Schizophrenie

Düsseldorfer Autor schreibt über Schizophrenie

Der Düsseldorfer Autor Jens Jüttner hat seinen Weg gemeistert.

Der Düsseldorfer Autor Jens Jüttner hat seinen Weg gemeistert.

Foto: stratmann

Düsseldorf.  Der Düsseldorfer Jüttner schreibt in einem autobiografischen Sachbuch über seine Erfahrung mit paranoider Schizophrenie.

Es geht um Vorurteile. Um Ängste. Um Wissen. Um Wege und Umwege. „Als ich aus der Zeit fiel – Mein Weg durch die paranoide Schizophrenie“ heißt das neue autobiografische Sachbuch von Jens Jüttner. Es erscheint am 25. Mai 2020.

Eindeutige Diagnose

Ursprünglich war der Düsseldorfer Rechtsanwalt und Betriebswirt. Der 44-Jährige arbeitete im Bereich der Steuerberatung und später in der Rechtsabteilung eines Versicherungskonzerns.
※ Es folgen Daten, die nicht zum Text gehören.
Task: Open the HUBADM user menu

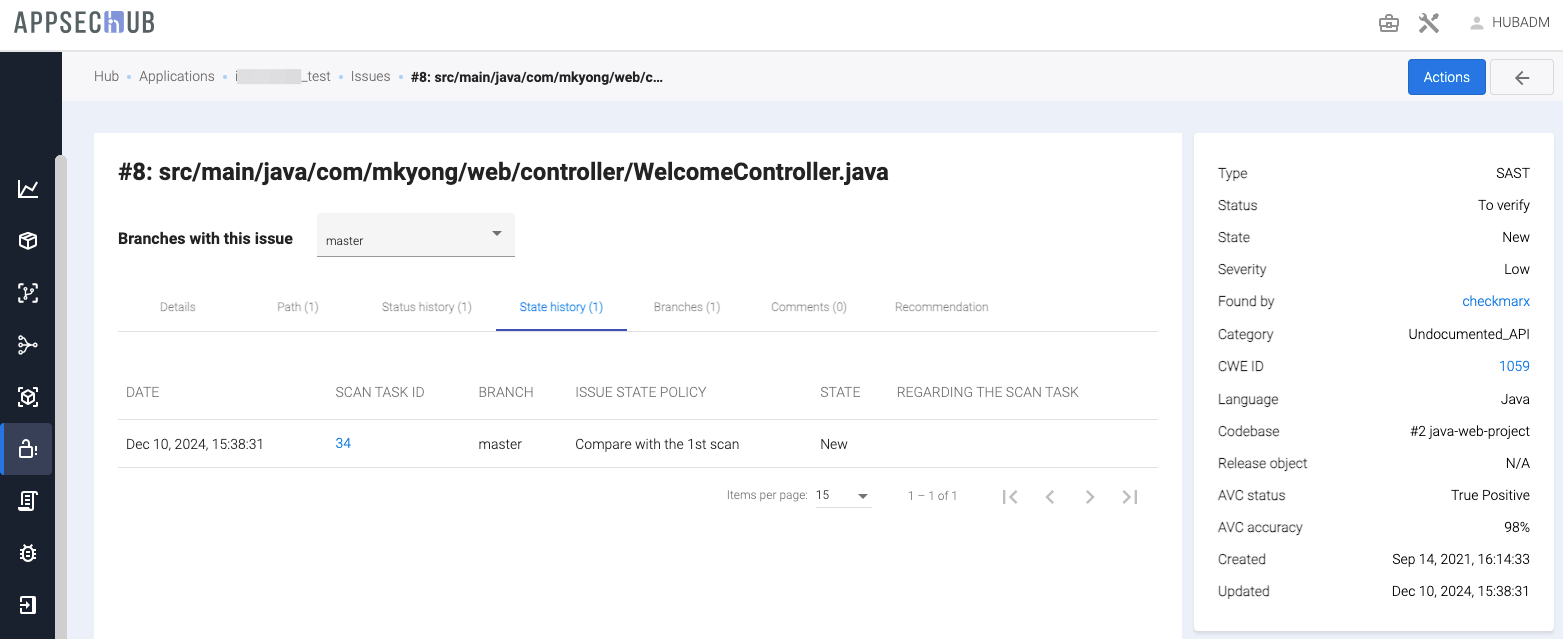Action: point(1509,24)
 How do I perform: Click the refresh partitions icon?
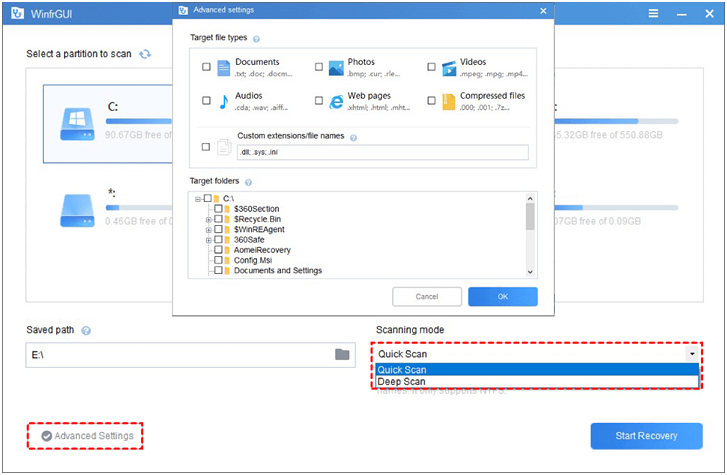pyautogui.click(x=146, y=53)
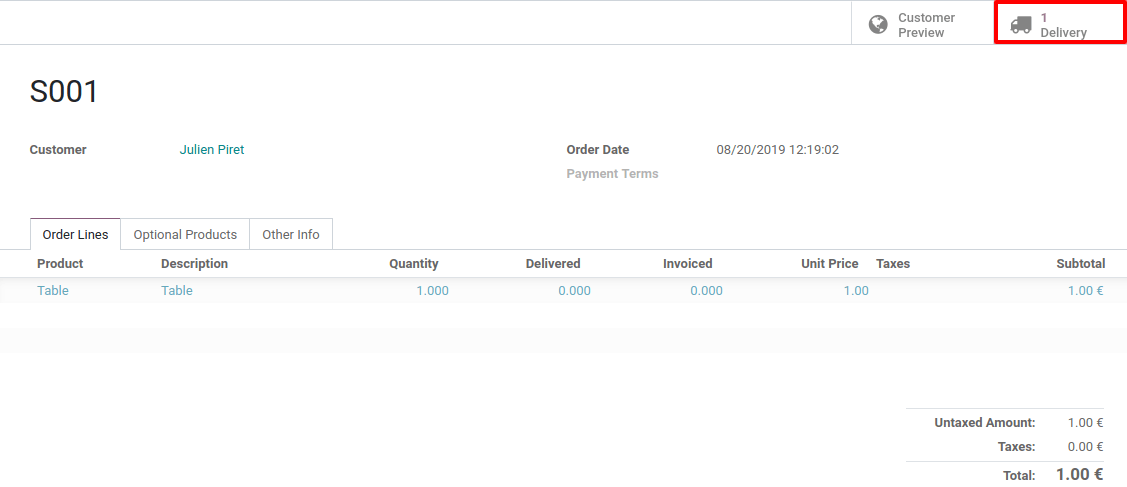Click the S001 order title
This screenshot has height=487, width=1127.
tap(64, 91)
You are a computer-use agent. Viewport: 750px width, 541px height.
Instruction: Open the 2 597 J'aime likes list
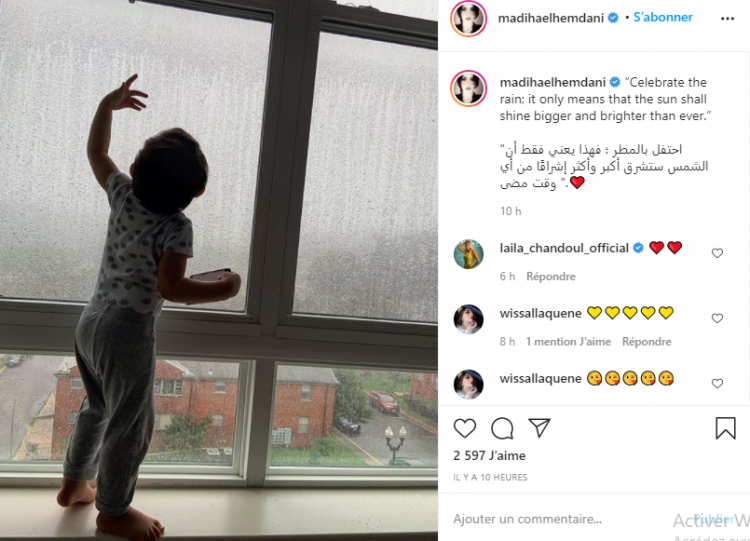489,455
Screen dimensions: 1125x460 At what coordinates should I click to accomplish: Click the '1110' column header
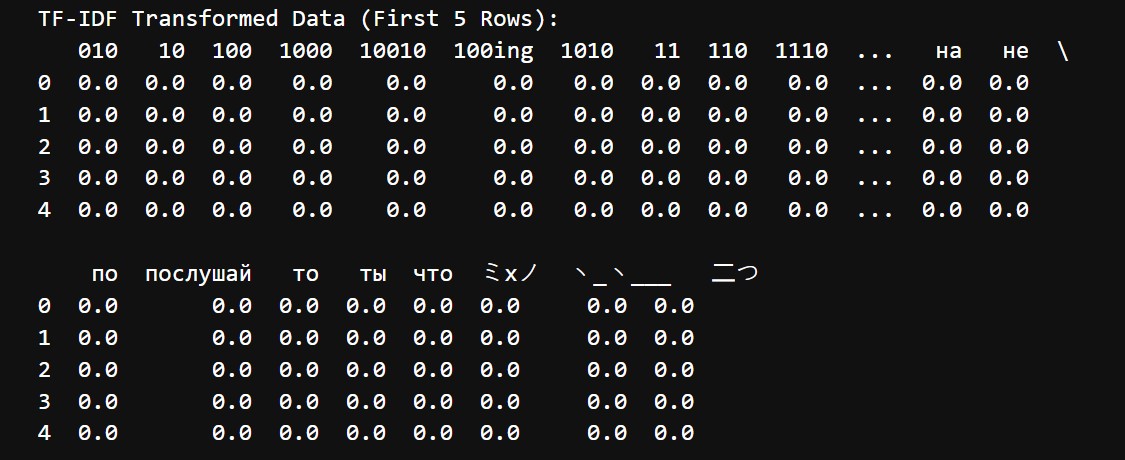pos(801,51)
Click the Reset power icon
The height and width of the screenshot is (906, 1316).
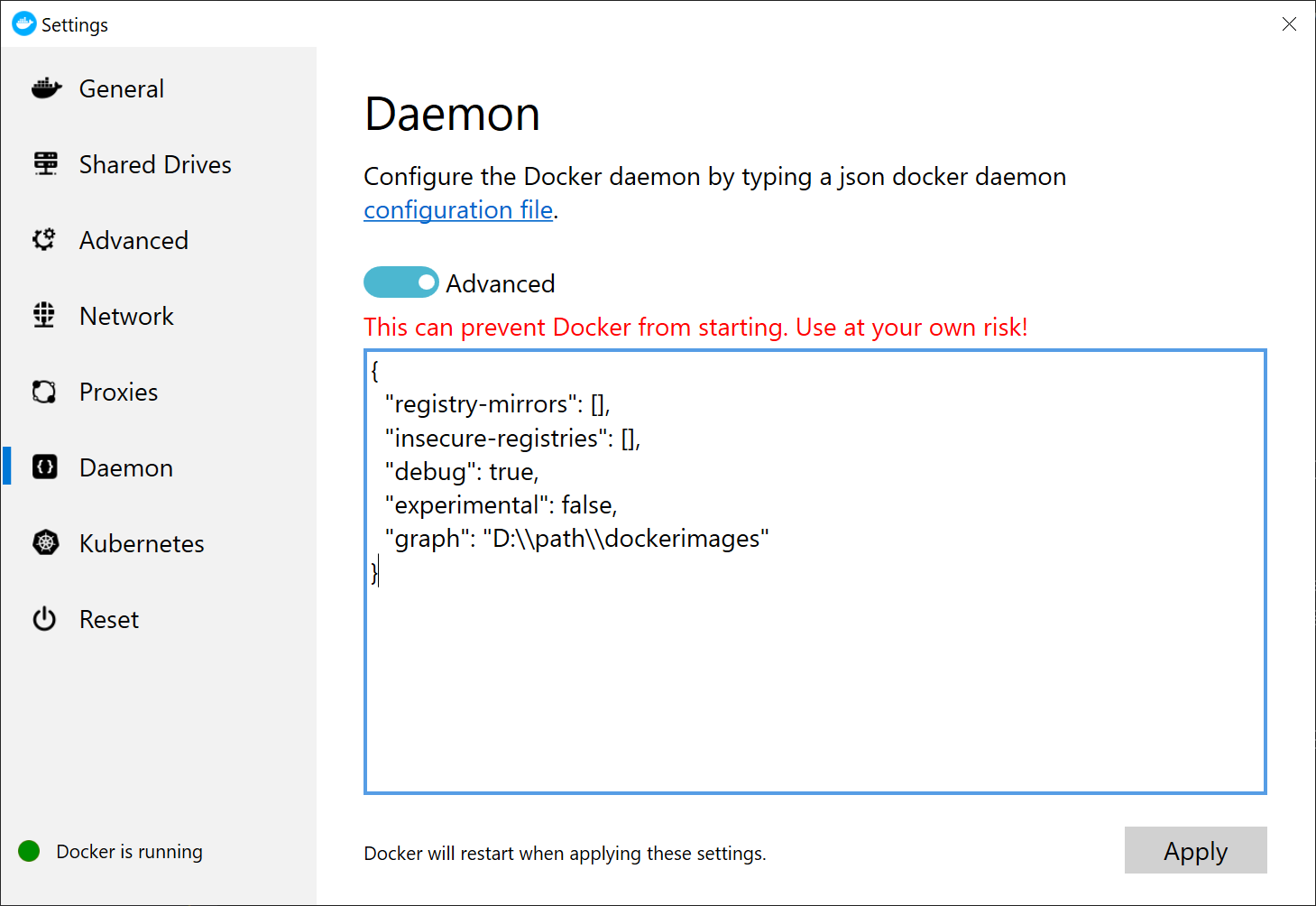coord(46,618)
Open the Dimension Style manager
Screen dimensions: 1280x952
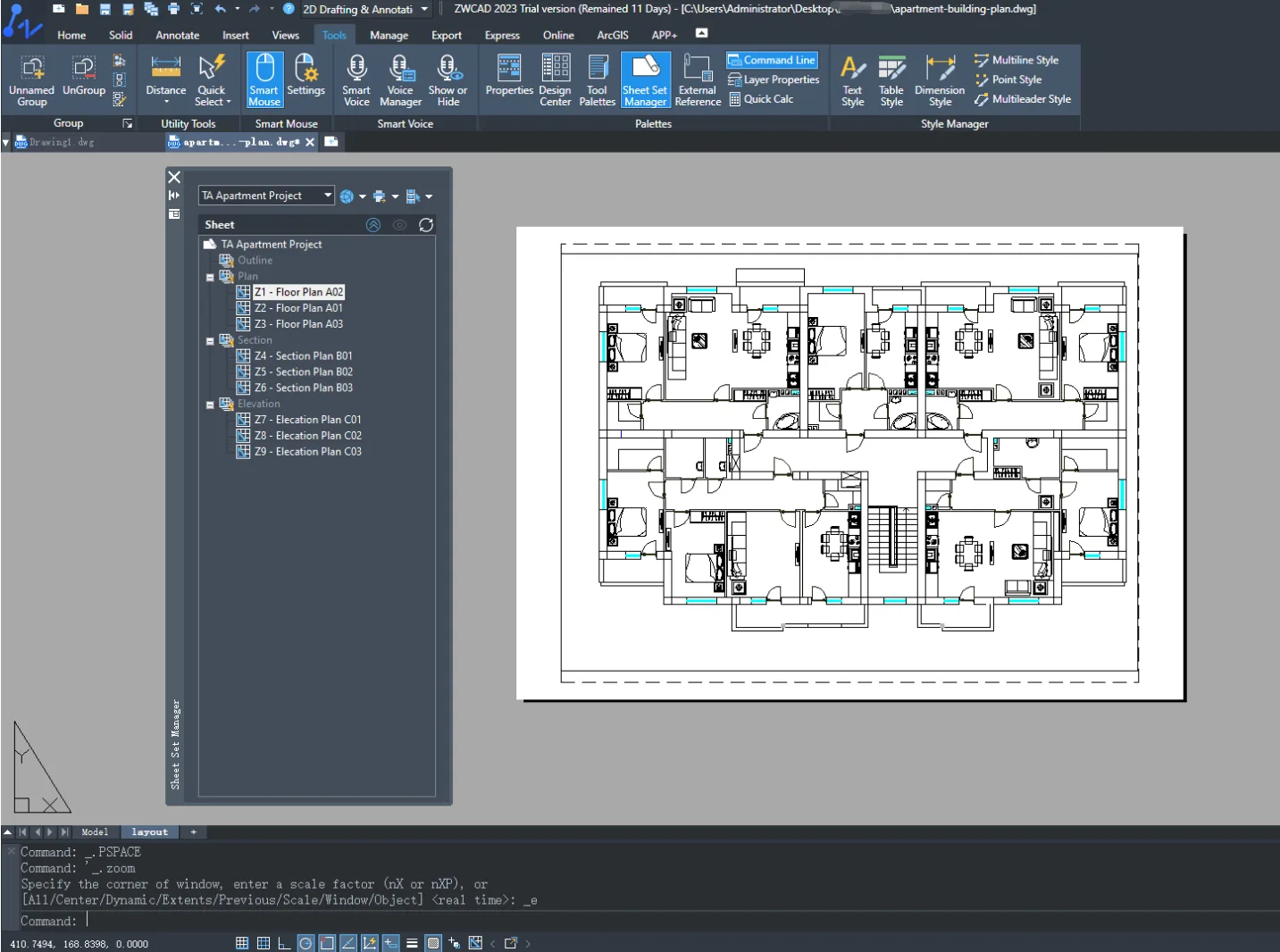pyautogui.click(x=939, y=79)
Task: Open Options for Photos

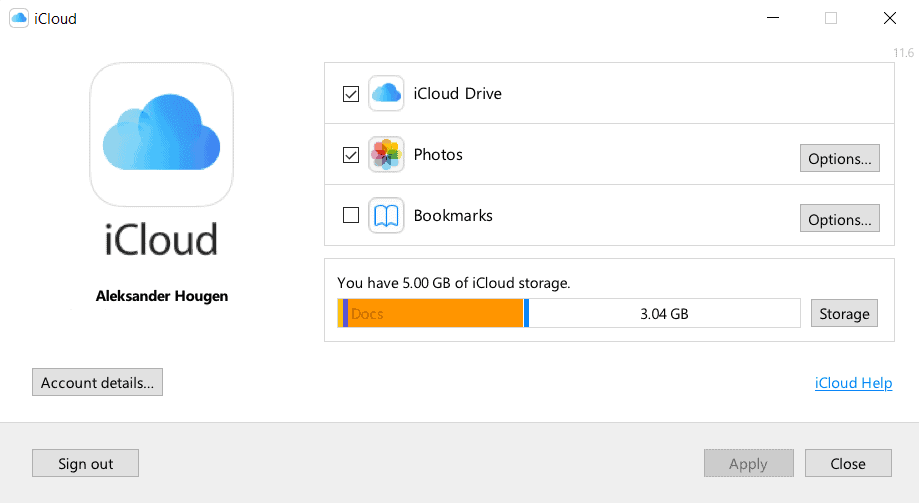Action: (x=839, y=159)
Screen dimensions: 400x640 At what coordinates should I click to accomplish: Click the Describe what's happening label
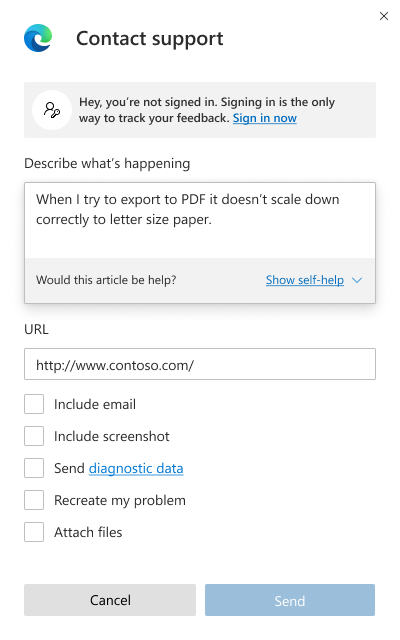coord(107,163)
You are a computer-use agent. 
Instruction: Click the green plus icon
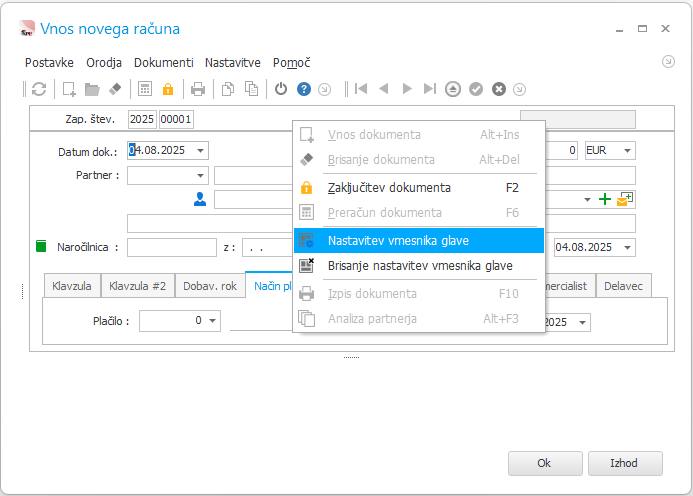[x=604, y=200]
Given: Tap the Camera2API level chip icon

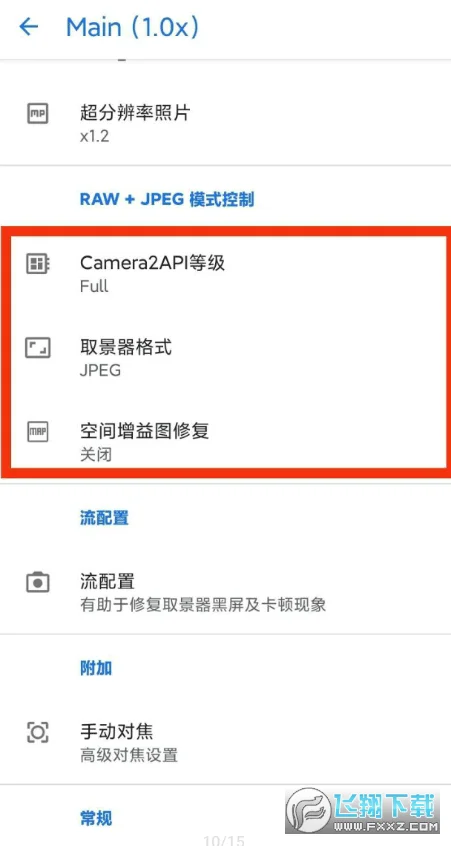Looking at the screenshot, I should [x=38, y=263].
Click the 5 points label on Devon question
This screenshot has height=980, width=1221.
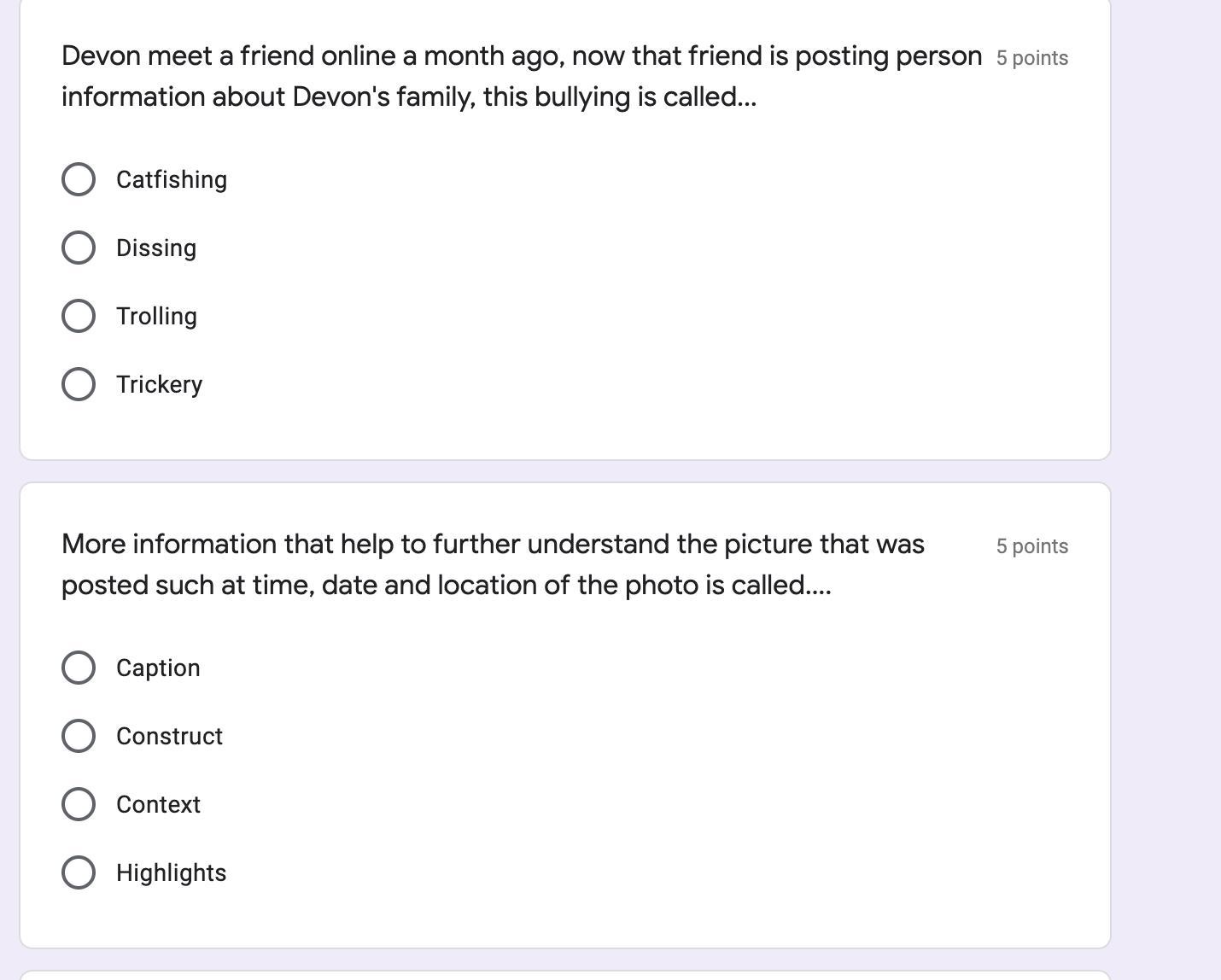[1032, 58]

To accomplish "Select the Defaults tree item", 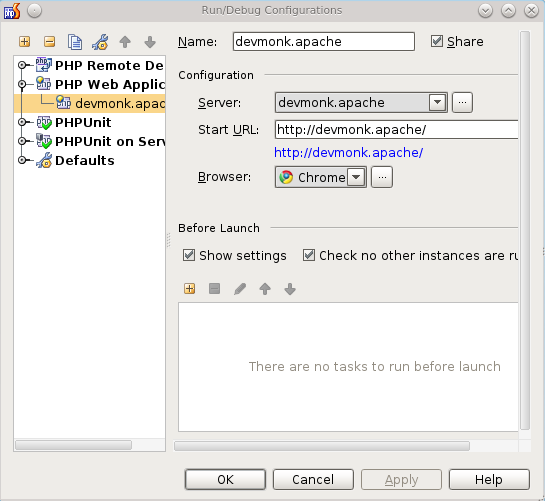I will click(x=84, y=160).
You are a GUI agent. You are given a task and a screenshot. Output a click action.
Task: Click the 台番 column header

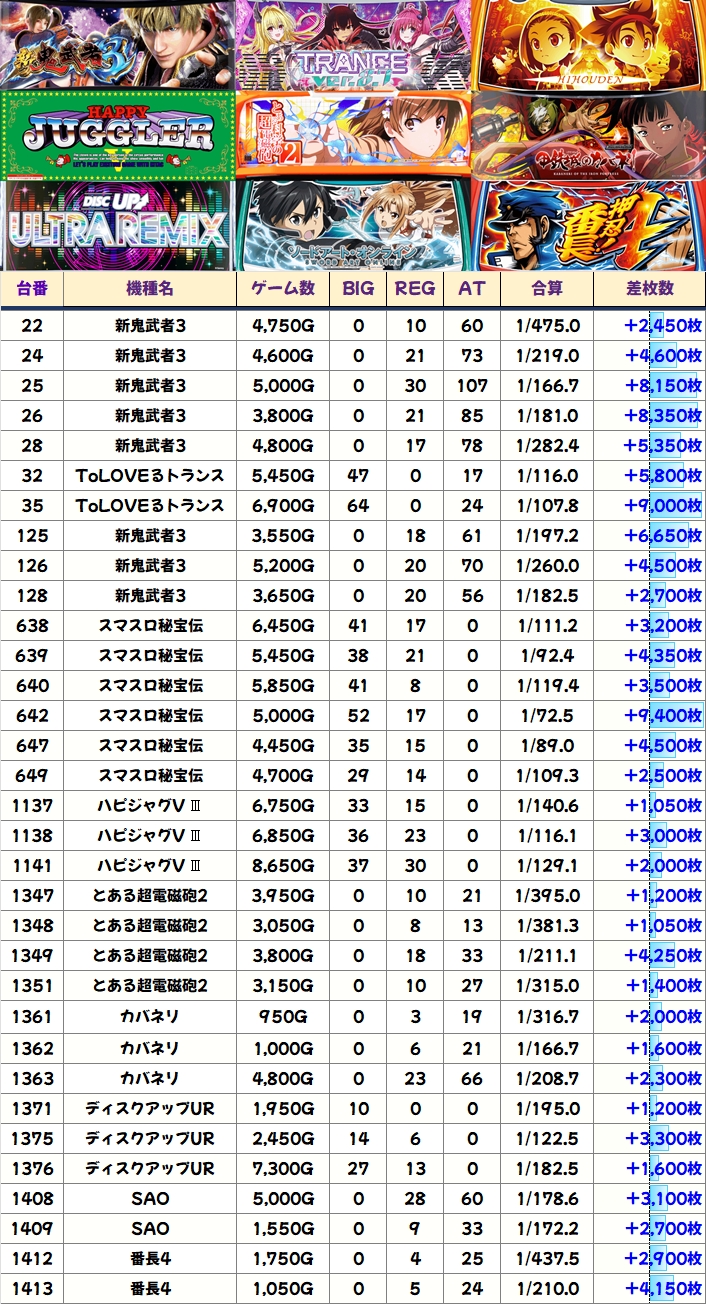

Jetzt verdient Jüttner sein Geld als Bademeister. Zwischen diesen beiden Berufen verläuft das Jahrzehnt mit seiner Erkrankung. Er hat diese zähe Strecke seines Lebenswegs zurück gelegt und ist in einer gut dosierten Gegenwart angekommen. Seit über drei Jahren empfindet er seinen Gesundheitsstand als stabil, der letzte Krankheitsausbruch liegt knapp sieben Jahre zurück.

In seinem Buch berichtet Jens Jüttner über seinen Krankheitsverlauf und gibt parallel Fachwissen weiter. Das Vorwort hat Prof. Dr. Joachim Cordes geschrieben. Darin betont der Chefarzt der Klinik für Psychiatrie und Psychotherapie der Kaiserswerther Diakonie, wie wichtig die Aufklärungsarbeit sei, die Jens Jüttner mit diesem Buch leiste: „Es werden Ängste genommen und betroffene Menschen ermutigt, sich zu trauen, Hilfsangebote anzunehmen.“ Die Stigmatisierung der Erkrankten sei noch immer groß, betonen Cordes und Jüttner gleichermaßen.

Erkrankung während des Referendariats

„Meinen Eltern haben es nicht wahrhaben wollen, obwohl die Diagnose eindeutig war,“ erzählt Jüttner. Seinen Verfolgungswahn und die akustischen Halluzinationen umschrieben sie lieber vage mit „psychischen Problemen“. 80 Prozent der Schizophrenie-Betroffenen trauten sich nicht, über ihre Situation zu reden. Jüttner: „Die Krankheit ist so fremd, sie macht Angst.“ Diese Situation erhöhe den Leidensdruck und trage mit zu der hohen Suizid-Quote bei, er beziffert sie mit 20 Prozent. Außerdem koste es viel Zeit, das richtige Medikament zu finden, eins, das optimal hilft und möglichst wenig Nebenwirkungen zeige. Bei ihm hatten die sich in einer Gewichtszunahme von 60 Kilo gezeigt.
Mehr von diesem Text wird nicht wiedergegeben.